== Problem details ==
Reproduce word for word the part of the records below that opens with the line containing "This screenshot has" and runs through the end of the records. Leave the pictures out of your copy.

Items listed in a dataset:
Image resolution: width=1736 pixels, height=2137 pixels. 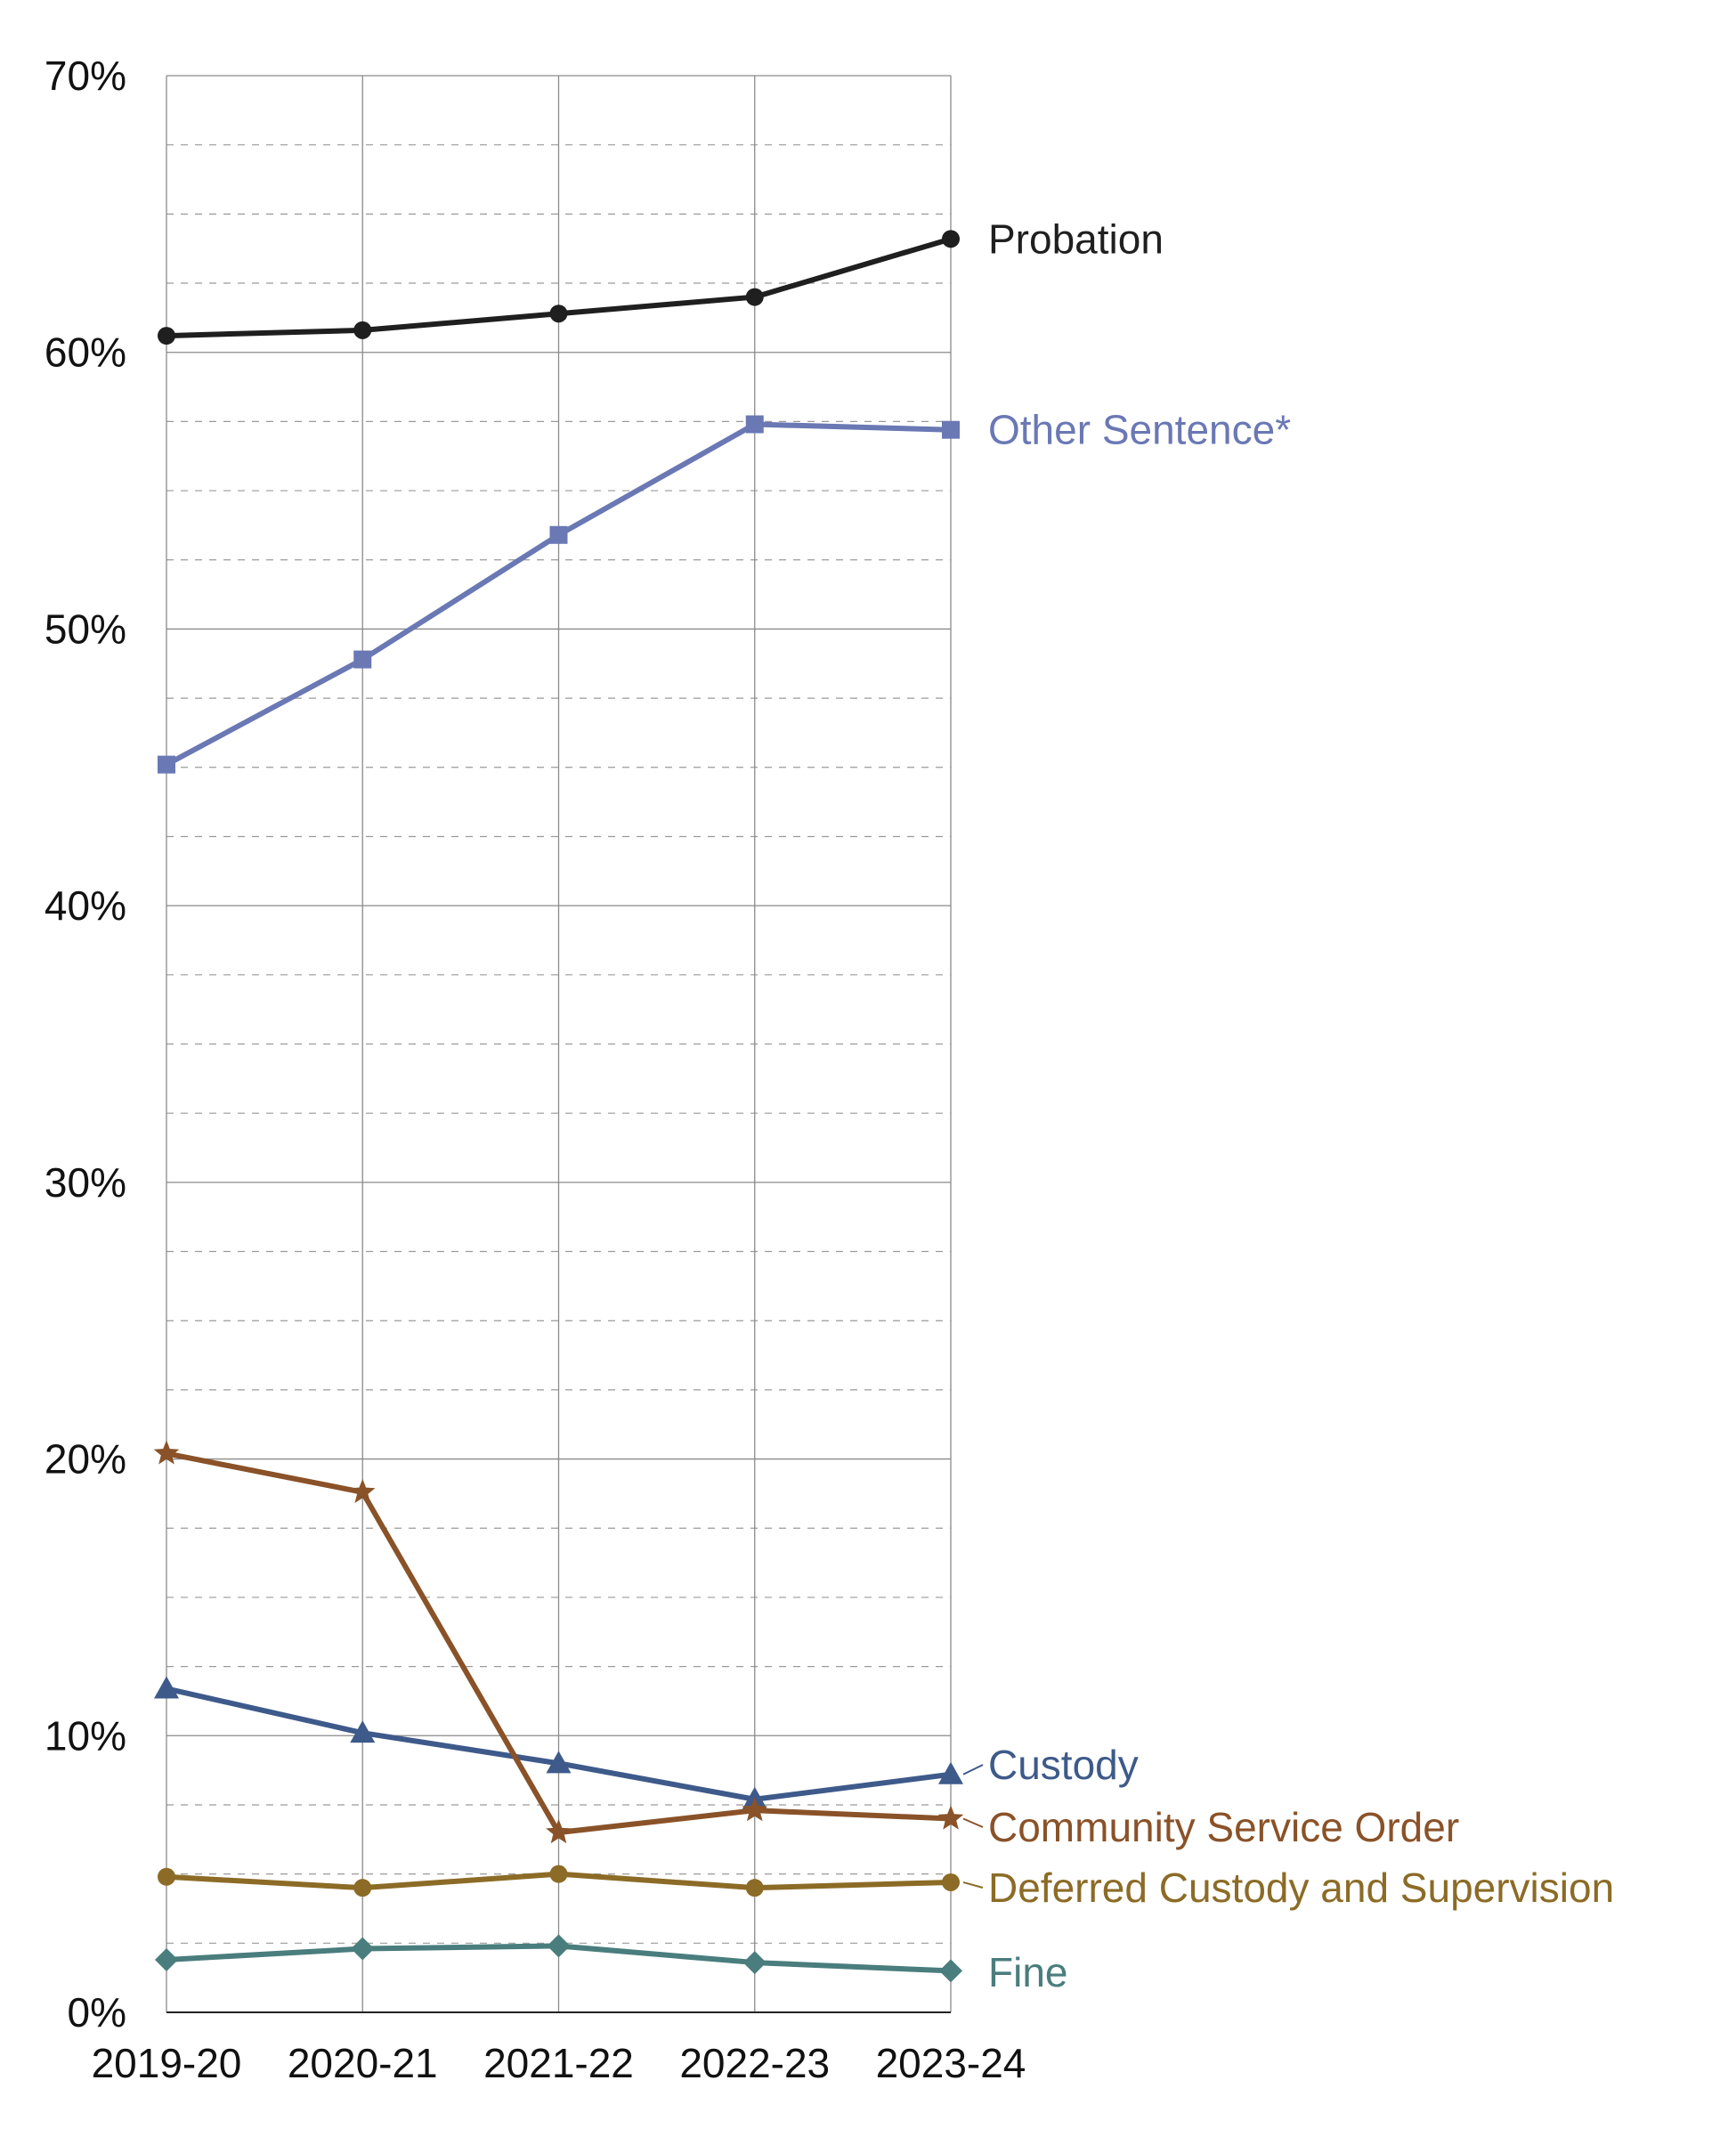 What do you see at coordinates (1064, 1765) in the screenshot?
I see `series-label: Custody` at bounding box center [1064, 1765].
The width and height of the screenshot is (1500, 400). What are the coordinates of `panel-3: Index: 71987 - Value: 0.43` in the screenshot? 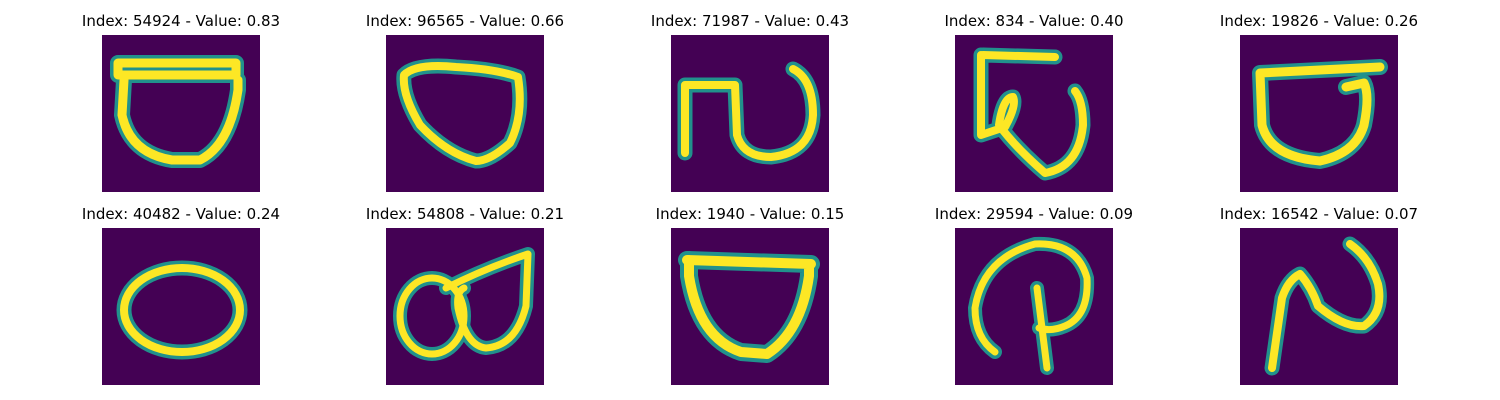 It's located at (750, 100).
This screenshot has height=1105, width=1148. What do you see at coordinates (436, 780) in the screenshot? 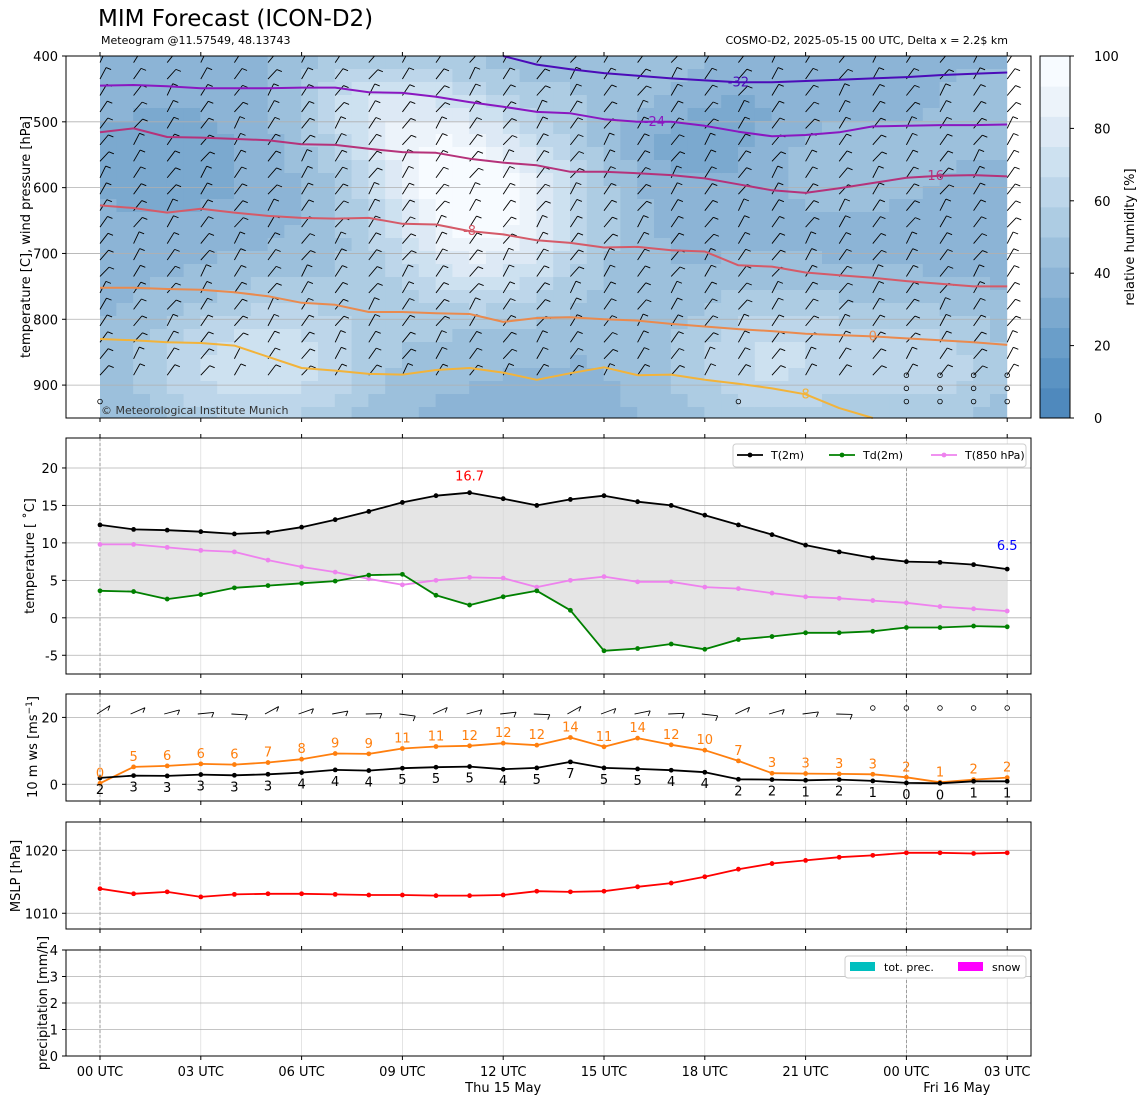
I see `wind-value-label: 5` at bounding box center [436, 780].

== Task answer ==
This screenshot has height=1105, width=1148. What do you see at coordinates (436, 780) in the screenshot? 
I see `wind-value-label: 5` at bounding box center [436, 780].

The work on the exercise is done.